- [Written problem]: Can you copy every item below word for word, keeping each line and its order unchanged?

- [Data listing]:
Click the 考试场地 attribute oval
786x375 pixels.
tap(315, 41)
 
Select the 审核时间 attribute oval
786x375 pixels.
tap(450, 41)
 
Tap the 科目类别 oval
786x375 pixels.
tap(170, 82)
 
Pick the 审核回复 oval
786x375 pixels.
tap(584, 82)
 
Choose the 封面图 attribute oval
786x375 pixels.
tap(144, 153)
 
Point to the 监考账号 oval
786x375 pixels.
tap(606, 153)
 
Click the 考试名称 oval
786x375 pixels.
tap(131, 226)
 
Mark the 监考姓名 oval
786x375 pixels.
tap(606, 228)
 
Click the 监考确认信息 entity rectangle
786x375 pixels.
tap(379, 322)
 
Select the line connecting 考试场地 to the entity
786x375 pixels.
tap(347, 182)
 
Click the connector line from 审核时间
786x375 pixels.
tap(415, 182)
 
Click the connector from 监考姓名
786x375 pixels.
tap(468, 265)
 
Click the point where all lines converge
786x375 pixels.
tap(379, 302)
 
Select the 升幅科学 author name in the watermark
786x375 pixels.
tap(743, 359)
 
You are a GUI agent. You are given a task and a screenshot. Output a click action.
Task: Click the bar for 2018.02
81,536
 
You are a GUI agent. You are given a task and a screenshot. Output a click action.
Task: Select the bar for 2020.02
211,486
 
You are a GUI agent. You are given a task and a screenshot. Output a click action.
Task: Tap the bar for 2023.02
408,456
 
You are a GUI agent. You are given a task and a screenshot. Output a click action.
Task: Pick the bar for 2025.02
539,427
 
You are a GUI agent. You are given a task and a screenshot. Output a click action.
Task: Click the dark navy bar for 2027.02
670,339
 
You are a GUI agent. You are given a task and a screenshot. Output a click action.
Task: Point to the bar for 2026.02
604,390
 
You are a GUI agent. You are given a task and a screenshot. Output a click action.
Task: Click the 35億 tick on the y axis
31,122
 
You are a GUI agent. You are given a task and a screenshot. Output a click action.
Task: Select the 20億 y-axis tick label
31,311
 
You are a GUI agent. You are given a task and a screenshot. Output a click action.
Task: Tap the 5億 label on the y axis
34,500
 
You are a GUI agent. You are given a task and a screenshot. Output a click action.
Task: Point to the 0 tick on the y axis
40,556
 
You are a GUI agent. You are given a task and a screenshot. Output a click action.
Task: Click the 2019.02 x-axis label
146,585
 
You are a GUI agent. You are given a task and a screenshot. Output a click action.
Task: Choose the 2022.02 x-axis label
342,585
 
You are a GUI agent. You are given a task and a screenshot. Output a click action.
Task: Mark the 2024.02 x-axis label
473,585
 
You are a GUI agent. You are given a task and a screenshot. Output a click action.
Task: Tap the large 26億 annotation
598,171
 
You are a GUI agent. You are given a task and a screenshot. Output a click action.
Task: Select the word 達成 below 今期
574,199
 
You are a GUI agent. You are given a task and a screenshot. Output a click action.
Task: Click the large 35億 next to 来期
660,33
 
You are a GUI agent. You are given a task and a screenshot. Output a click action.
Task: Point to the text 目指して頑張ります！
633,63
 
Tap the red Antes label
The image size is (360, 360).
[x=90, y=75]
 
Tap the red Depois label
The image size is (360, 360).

- [Answer in full]:
Click the 考试场地 attribute oval
786x375 pixels.
tap(315, 41)
 
Select the 审核时间 attribute oval
786x375 pixels.
tap(450, 41)
 
Tap the 科目类别 oval
786x375 pixels.
tap(170, 82)
 
Pick the 审核回复 oval
786x375 pixels.
tap(584, 82)
 
Choose the 封面图 attribute oval
786x375 pixels.
tap(144, 153)
 
Point to the 监考账号 oval
786x375 pixels.
tap(606, 153)
 
Click the 考试名称 oval
786x375 pixels.
tap(131, 226)
 
Mark the 监考姓名 oval
786x375 pixels.
tap(606, 228)
 
Click the 监考确认信息 entity rectangle
786x375 pixels.
tap(379, 322)
 
Select the line connecting 考试场地 to the entity
786x375 pixels.
tap(347, 182)
 
Click the connector line from 审核时间
786x375 pixels.
tap(415, 182)
 
Click the connector from 监考姓名
786x375 pixels.
tap(468, 265)
 
Click the point where all lines converge
786x375 pixels.
tap(379, 302)
 
Select the 升幅科学 author name in the watermark
786x375 pixels.
tap(743, 359)
 
You are a GUI agent. You are given a task and a screenshot. Output a click action.
Task: Click the bar for 2018.02
81,536
 
You are a GUI agent. You are given a task and a screenshot. Output a click action.
Task: Select the bar for 2020.02
211,486
 
You are a GUI agent. You are given a task and a screenshot. Output a click action.
Task: Tap the bar for 2023.02
408,456
 
You are a GUI agent. You are given a task and a screenshot. Output a click action.
Task: Pick the bar for 2025.02
539,427
 
You are a GUI agent. You are given a task and a screenshot. Output a click action.
Task: Click the dark navy bar for 2027.02
670,339
 
You are a GUI agent. You are given a task and a screenshot. Output a click action.
Task: Point to the bar for 2026.02
604,390
 
You are a GUI agent. You are given a task and a screenshot. Output a click action.
Task: Click the 35億 tick on the y axis
31,122
 
You are a GUI agent. You are given a task and a screenshot. Output a click action.
Task: Select the 20億 y-axis tick label
31,311
 
You are a GUI agent. You are given a task and a screenshot. Output a click action.
Task: Tap the 5億 label on the y axis
34,500
 
You are a GUI agent. You are given a task and a screenshot. Output a click action.
Task: Point to the 0 tick on the y axis
40,556
 
You are a GUI agent. You are given a task and a screenshot. Output a click action.
Task: Click the 2019.02 x-axis label
146,585
 
You are a GUI agent. You are given a task and a screenshot. Output a click action.
Task: Choose the 2022.02 x-axis label
342,585
 
You are a GUI agent. You are given a task and a screenshot. Output a click action.
Task: Mark the 2024.02 x-axis label
473,585
 
You are a GUI agent. You are given a task and a screenshot. Output a click action.
Task: Tap the large 26億 annotation
598,171
 
You are a GUI agent. You are given a task and a screenshot. Output a click action.
Task: Select the word 達成 below 今期
574,199
 
You are a GUI agent. You are given a task and a screenshot. Output a click action.
Task: Click the large 35億 next to 来期
660,33
 
You are a GUI agent. You are given a task and a screenshot. Output a click action.
Task: Point to the text 目指して頑張ります！
633,63
 
Tap the red Antes label
The image size is (360, 360).
[x=90, y=75]
 
Tap the red Depois label
The image size is (360, 360).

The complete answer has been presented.